BERHENTILAH BAHAGIA

BERHENTILAH BAHAGIA

Oleh : Ustadz Wawan

Saya , pernah memberi sebuah nasehat aneh kepada salah satu teman saya , " berhentilah bahagia " . Padahal , dia baru saja menjadi pengantin baru . Dus , perjalanan yang ditempuhnya menuju pelaminan sungguh terjal , berliku dan berlimpah tangis . Dengan seenaknya , saya memintanya untuk berhenti bahagia . Sesegera mungkin .
Bahagia itu , hasil akhir dari perjuangannya selama ini . Saya tahu , betapa ia bekerja keras demi mengumpulkan modal duit untuk menikah . Saya tahu , betapa dia sukses menahan nafsu . Walau sebenarnya banyak kesemptan baginya untuk bermaksiat dengan pujaannya . Dengan memperpendek masa menikmati bahagia , berarti dia harus memulai perjuangan dari keprihatinan lagi . Tidak ada pilihan untuk berleha ~ leha.
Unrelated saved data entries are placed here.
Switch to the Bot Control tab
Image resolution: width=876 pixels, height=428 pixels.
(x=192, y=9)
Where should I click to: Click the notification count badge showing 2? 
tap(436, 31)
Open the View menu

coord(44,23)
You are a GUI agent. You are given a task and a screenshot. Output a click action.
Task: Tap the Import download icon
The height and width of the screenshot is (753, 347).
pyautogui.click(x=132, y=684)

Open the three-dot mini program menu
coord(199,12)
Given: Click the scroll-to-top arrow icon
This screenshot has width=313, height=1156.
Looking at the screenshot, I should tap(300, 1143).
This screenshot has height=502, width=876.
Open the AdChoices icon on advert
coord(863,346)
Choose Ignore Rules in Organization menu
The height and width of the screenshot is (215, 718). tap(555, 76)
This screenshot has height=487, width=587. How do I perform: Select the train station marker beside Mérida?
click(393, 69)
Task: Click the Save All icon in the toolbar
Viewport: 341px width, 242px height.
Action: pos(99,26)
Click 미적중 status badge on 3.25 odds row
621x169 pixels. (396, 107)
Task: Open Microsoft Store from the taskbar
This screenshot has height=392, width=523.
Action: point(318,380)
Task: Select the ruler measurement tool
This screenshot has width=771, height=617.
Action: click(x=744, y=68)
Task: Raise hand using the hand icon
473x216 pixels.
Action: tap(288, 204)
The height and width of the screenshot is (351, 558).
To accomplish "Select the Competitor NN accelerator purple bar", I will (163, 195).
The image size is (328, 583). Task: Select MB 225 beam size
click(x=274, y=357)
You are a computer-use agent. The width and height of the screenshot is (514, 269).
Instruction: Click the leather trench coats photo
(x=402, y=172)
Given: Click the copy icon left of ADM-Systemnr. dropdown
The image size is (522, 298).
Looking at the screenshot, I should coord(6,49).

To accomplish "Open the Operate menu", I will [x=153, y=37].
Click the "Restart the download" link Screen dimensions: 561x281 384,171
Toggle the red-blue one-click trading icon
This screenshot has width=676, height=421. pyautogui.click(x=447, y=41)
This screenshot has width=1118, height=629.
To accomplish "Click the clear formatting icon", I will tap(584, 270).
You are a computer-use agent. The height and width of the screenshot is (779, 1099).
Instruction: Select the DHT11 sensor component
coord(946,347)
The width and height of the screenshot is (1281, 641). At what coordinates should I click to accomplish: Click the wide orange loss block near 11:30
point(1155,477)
Tidak ada pilihan untuk bersantai . Sekarang juga , kembali ke jalur lama : PRIHATIN . Turnaround ! .

Dan beberapa minggu kemudian , terjadilah sebuah anomali . Di tengah kesuksesannya bisa menikah , dagangannya sepi , nafkah materi kepada isterinya terbatas dan isterinya mulai menampakkan tabiat buruknya . Inilah hikmah " berhenti bahagia " . Tidak ada bahagia abadi , walau untuk sebuah kebahagiaan dibutuhkan mendaki dan merintih . Sekali lagi , segerakan berprihatin lagi .
Dengan cara : ngaji tiada putus sebagaimana sebelum merengkuh bahagia . Sabar tiada henti . Syukur tiada tara . Pasrah Allah tiada jera , ikhlas tiada jemu , sedekah tiada pelit , dst . Inilah tangga ~ tangga keprihatinan yang harus segera ditempuh .
Puncak kebahagiaan itu menyimpan bom waktu , terkadang . Saat menjelang UJIAN NASIONAL , banyak para siswa mendaki anak tangga keprihatinan . Dengan jalan rajin , shalat , gemar puasa sunah , hasrat mengaji , antusias berdzikir , semangat berdoa dan sedekah . Begitu puncaknya bahagia ( baca : lulus ) teraih , hilanglah keprihatinannya itu . Bahagia tiada henti , yang kemudian membuat ibadahnya menghilang satu demi satu . Shalat wajib sering bolong . Puasa sunah terasa memberatkan , dst . Itulah jeleknya memperlama durasi bahagia dan menunda keprihatinan . Alasan klise , buat apa prihatin , lha wong sudah lulus UN .
Puncak kebahagiaan , terkadang membuat seseorang menjadi terlena . Gairah ibadahnya menjadi surut setelah puncak kemenangan diraih . Minat ibadahnya turun selera . Keasyikan hati dengan rabbnya semakin menganga jaraknya . Makin jauh hatinya dari Tuhannya , masya Allah . Itulah sindrom lebaran . Karena sudah pol ~ polan ke masjid sebulan Ramadhan , maka setelah itu mulai longgar imannya . Mulai susah buat berdzikir , dst . Itulah jeleknya terlalu lama berbahagia di bulan Syawal .
Kemenangan , terkadang memabukkan . Lihatlah NOKIA , kemenangan dalam meraih hati pelanggan , membuatnya mabuk . NOKIA tidak bersegera putar haluan untuk prihatin . Namun , justru melanjutkan euforia pasarnya . Dan akhirnya , tumbang juga . Oleh Blackberry dan Android .
Berlama ~ lama merasa bahagia , memabukkan dan membahayakan . Berlama ~ lama merasa nyaman , membunuh kreatifitas . Karena merasa nyaman dan berpuas diri , maka tidak lagi mau berprihatin . Tidak mau lagi berproses . Tidak mau lagi berkeringat lebih deras . Terlalu lama berada di zona nyaman , membuat kelemahan kita mudah diendus musuh . Terlalu lama berbahagia , bisa mematikan gairah berkreatifitas .
Tak ada kenyamanan abadi . Tak ada kebahagiaan abadi . Tak ada kegembiraan abadi . Tak ada kemudahan abadi .
Kini , turnaround ! . Buang semua pujian dari ingatan . Lupakan semua kenangan indah dan kembalilah ke jalur lama : PRIHATIN .
Sam Waw . 
11062016

Previous
Next Post »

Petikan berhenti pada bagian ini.